- Problem statement -
The response must restate all of the data word for word.

┌─ Data provided

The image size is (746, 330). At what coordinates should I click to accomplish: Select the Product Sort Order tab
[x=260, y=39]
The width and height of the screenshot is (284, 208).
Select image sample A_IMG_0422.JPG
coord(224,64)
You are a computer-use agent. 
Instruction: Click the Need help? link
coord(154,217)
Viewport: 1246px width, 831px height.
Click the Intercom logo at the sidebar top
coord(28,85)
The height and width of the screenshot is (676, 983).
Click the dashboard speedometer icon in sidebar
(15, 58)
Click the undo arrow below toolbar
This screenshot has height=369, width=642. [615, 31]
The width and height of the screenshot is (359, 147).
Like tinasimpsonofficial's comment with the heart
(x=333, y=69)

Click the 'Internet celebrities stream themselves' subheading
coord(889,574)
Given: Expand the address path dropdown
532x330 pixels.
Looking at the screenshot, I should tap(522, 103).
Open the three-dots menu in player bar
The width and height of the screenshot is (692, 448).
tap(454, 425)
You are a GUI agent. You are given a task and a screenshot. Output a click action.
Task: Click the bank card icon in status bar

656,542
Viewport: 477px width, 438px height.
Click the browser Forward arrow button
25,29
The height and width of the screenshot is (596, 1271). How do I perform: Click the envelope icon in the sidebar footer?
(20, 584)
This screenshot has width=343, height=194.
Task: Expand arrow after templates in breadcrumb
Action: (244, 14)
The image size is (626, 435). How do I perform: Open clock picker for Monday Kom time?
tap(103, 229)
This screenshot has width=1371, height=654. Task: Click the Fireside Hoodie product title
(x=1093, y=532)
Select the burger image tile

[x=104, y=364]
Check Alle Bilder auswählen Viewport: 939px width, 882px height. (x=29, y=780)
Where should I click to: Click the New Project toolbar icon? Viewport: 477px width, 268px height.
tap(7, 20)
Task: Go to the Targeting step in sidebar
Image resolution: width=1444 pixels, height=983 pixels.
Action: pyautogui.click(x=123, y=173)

└─

- Response box -
The image size is (746, 330). At what coordinates should I click to accomplish: Select the Product Sort Order tab
[x=260, y=39]
The width and height of the screenshot is (284, 208).
Select image sample A_IMG_0422.JPG
coord(224,64)
You are a computer-use agent. 
Instruction: Click the Need help? link
coord(154,217)
Viewport: 1246px width, 831px height.
Click the Intercom logo at the sidebar top
coord(28,85)
The height and width of the screenshot is (676, 983).
Click the dashboard speedometer icon in sidebar
(15, 58)
Click the undo arrow below toolbar
This screenshot has height=369, width=642. [615, 31]
The width and height of the screenshot is (359, 147).
Like tinasimpsonofficial's comment with the heart
(x=333, y=69)

Click the 'Internet celebrities stream themselves' subheading
coord(889,574)
Given: Expand the address path dropdown
532x330 pixels.
Looking at the screenshot, I should tap(522, 103).
Open the three-dots menu in player bar
The width and height of the screenshot is (692, 448).
tap(454, 425)
You are a GUI agent. You are given a task and a screenshot. Output a click action.
Task: Click the bank card icon in status bar

656,542
Viewport: 477px width, 438px height.
Click the browser Forward arrow button
25,29
The height and width of the screenshot is (596, 1271). How do I perform: Click the envelope icon in the sidebar footer?
(20, 584)
This screenshot has width=343, height=194.
Task: Expand arrow after templates in breadcrumb
Action: (244, 14)
The image size is (626, 435). How do I perform: Open clock picker for Monday Kom time?
tap(103, 229)
This screenshot has width=1371, height=654. Task: Click the Fireside Hoodie product title
(x=1093, y=532)
Select the burger image tile

[x=104, y=364]
Check Alle Bilder auswählen Viewport: 939px width, 882px height. (x=29, y=780)
Where should I click to: Click the New Project toolbar icon? Viewport: 477px width, 268px height.
tap(7, 20)
Task: Go to the Targeting step in sidebar
Image resolution: width=1444 pixels, height=983 pixels.
Action: pyautogui.click(x=123, y=173)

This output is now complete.